Items from a data source
*-*-*
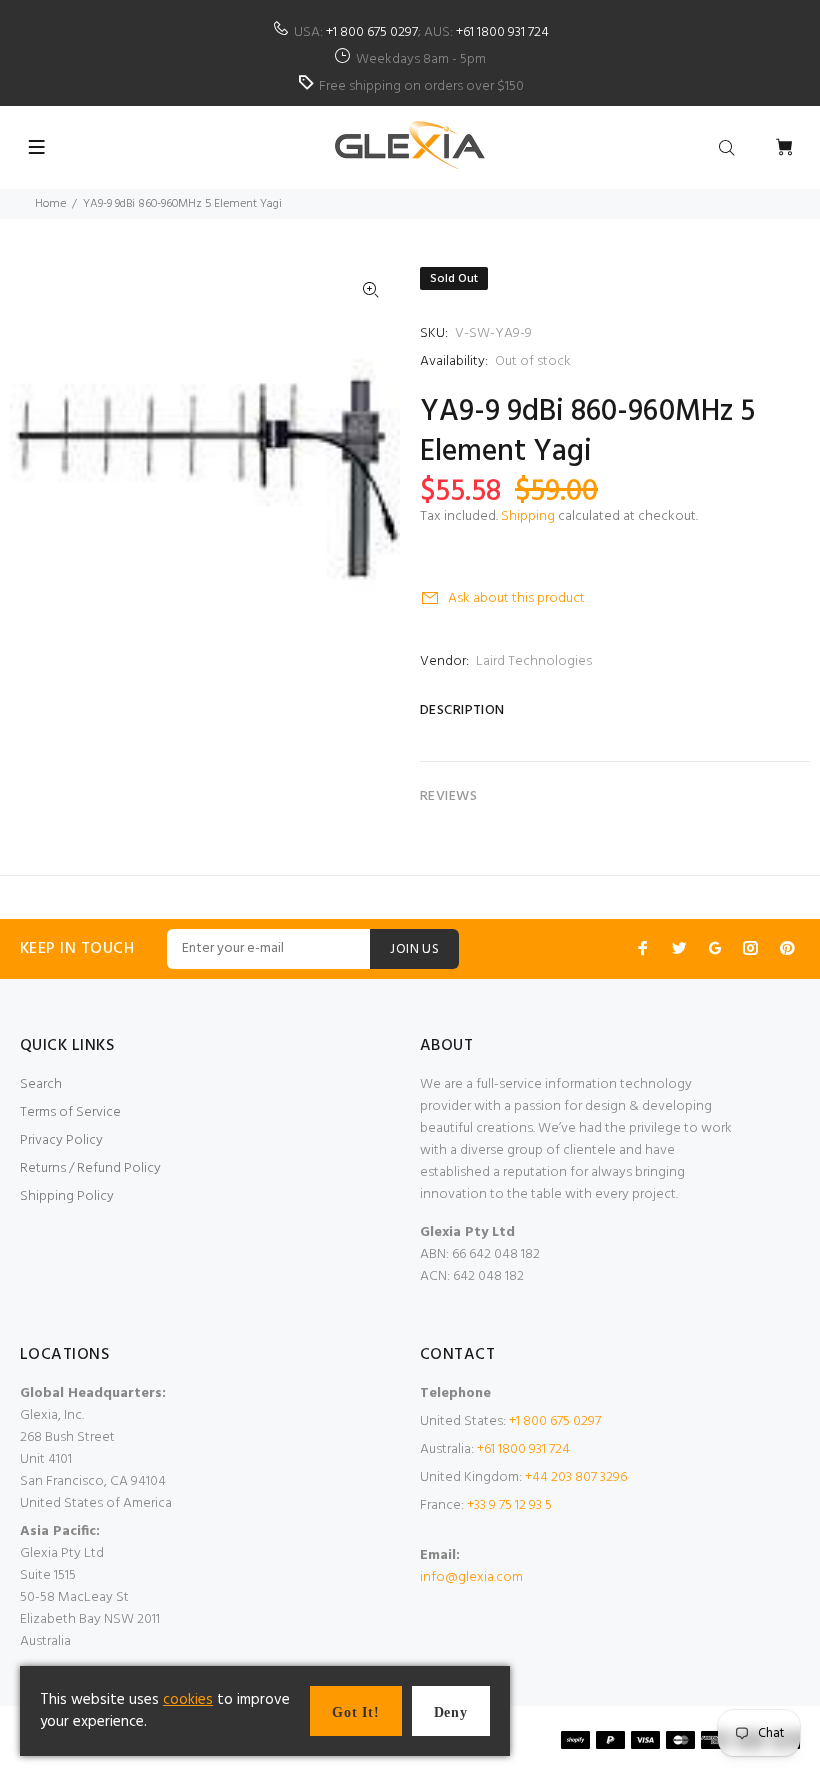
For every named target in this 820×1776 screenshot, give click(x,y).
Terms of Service (70, 1112)
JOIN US (414, 949)
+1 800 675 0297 (372, 32)
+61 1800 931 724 (502, 32)
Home (50, 204)
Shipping (528, 516)
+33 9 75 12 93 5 (509, 1505)
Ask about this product (516, 598)
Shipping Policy (67, 1196)
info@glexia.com (471, 1577)
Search (41, 1084)
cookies (188, 1700)
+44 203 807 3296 (576, 1477)
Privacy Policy (61, 1140)
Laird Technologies (534, 661)
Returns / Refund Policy (90, 1168)
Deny (451, 1712)
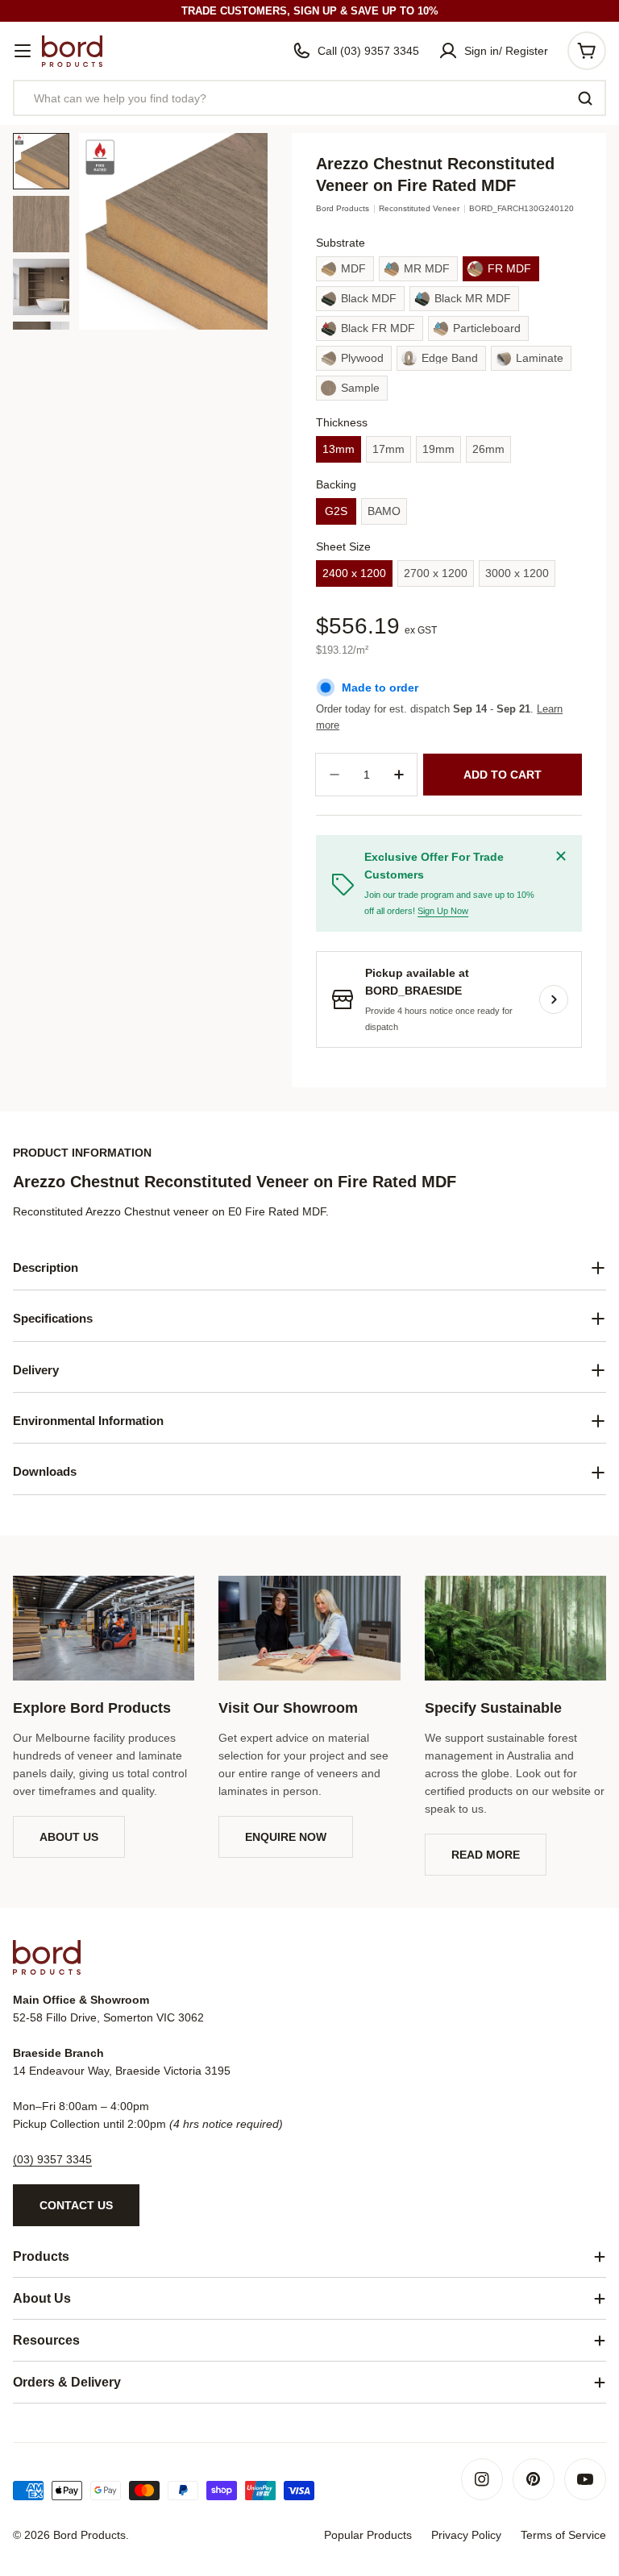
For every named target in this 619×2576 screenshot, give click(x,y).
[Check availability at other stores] (553, 999)
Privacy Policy (466, 2534)
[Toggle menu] (22, 50)
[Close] (561, 856)
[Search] (585, 98)
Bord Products (342, 208)
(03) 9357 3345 (52, 2159)
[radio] (345, 268)
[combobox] (309, 98)
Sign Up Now (443, 911)
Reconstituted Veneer (419, 208)
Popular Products (368, 2534)
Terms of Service (563, 2534)
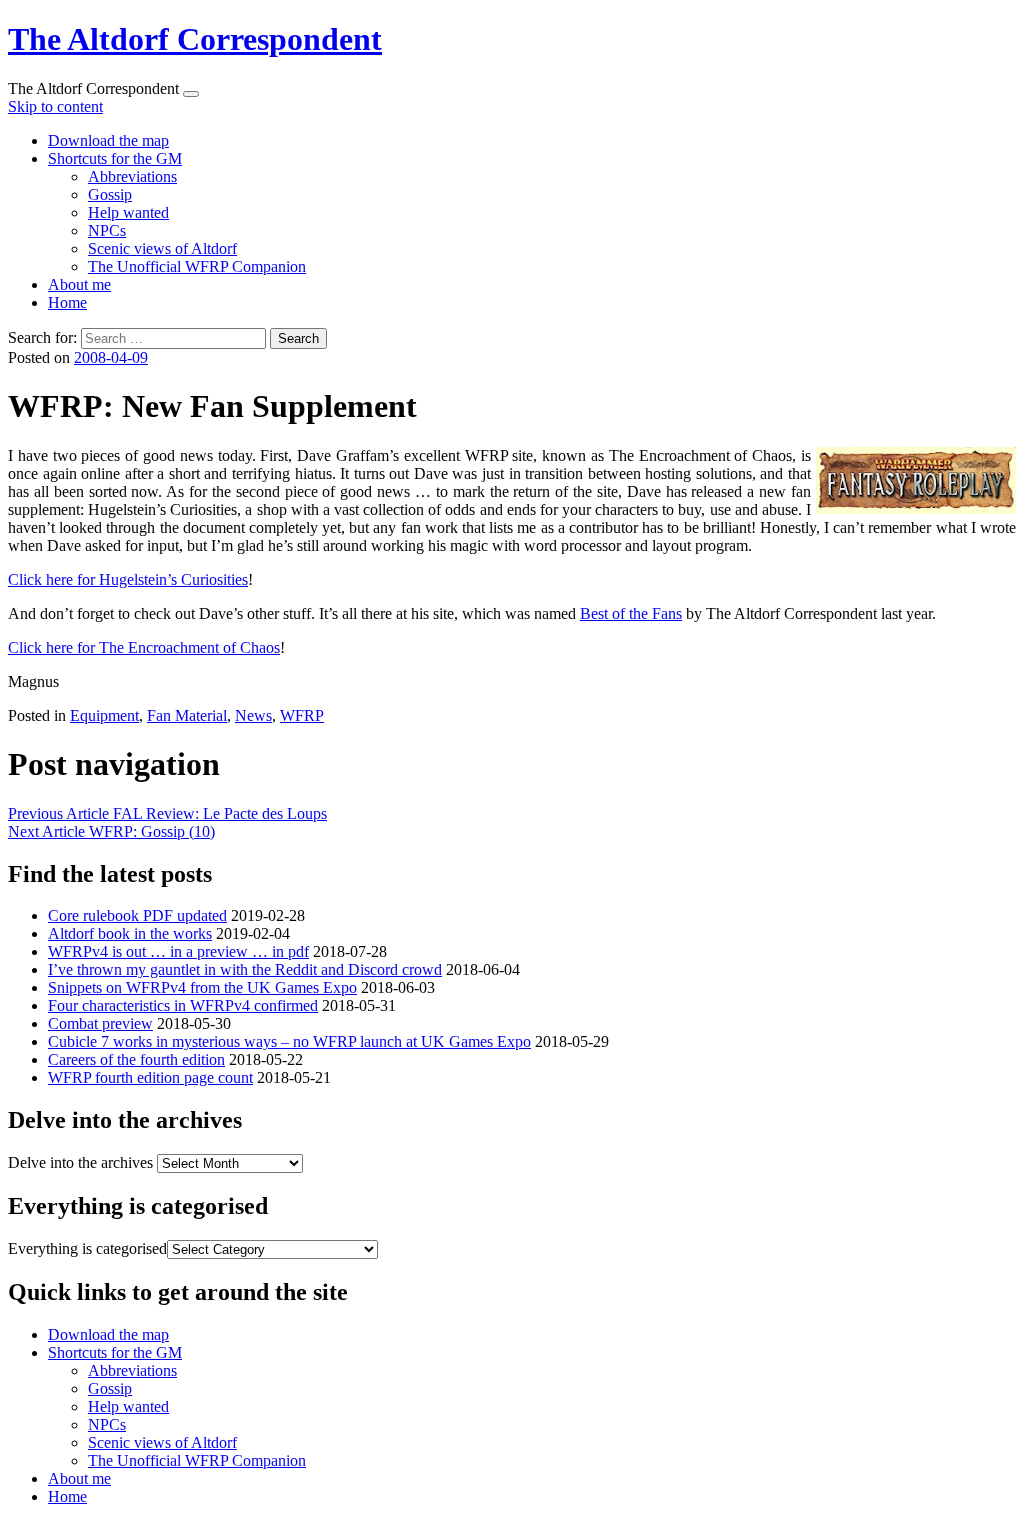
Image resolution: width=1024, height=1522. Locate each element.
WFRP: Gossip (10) (111, 831)
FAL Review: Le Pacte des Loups (167, 813)
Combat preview (100, 1023)
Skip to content (55, 106)
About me (79, 284)
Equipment (104, 715)
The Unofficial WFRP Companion (197, 266)
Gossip (110, 194)
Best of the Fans (631, 613)
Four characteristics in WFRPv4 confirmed (183, 1005)
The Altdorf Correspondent (195, 39)
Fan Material (187, 715)
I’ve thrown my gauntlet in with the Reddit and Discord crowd (245, 969)
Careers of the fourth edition (136, 1059)
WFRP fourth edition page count (150, 1077)
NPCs (107, 230)
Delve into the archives (80, 1162)
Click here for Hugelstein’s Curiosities (128, 579)
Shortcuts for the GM (115, 158)
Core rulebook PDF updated (137, 915)
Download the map (108, 140)
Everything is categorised (87, 1248)
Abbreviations (132, 176)
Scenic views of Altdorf (162, 248)
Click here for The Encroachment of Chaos (144, 647)
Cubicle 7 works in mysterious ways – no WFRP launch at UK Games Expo (289, 1041)
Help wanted (128, 212)
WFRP (302, 715)
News (253, 715)
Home (67, 302)
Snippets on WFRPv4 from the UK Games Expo (202, 987)
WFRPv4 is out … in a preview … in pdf (178, 951)
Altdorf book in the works (130, 933)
*-*-*
WHAT YOU NEED TO DO
Looking at the data above, count each line that holds the word "named" and report the count alone.

RESPONSE TO THE TASK
2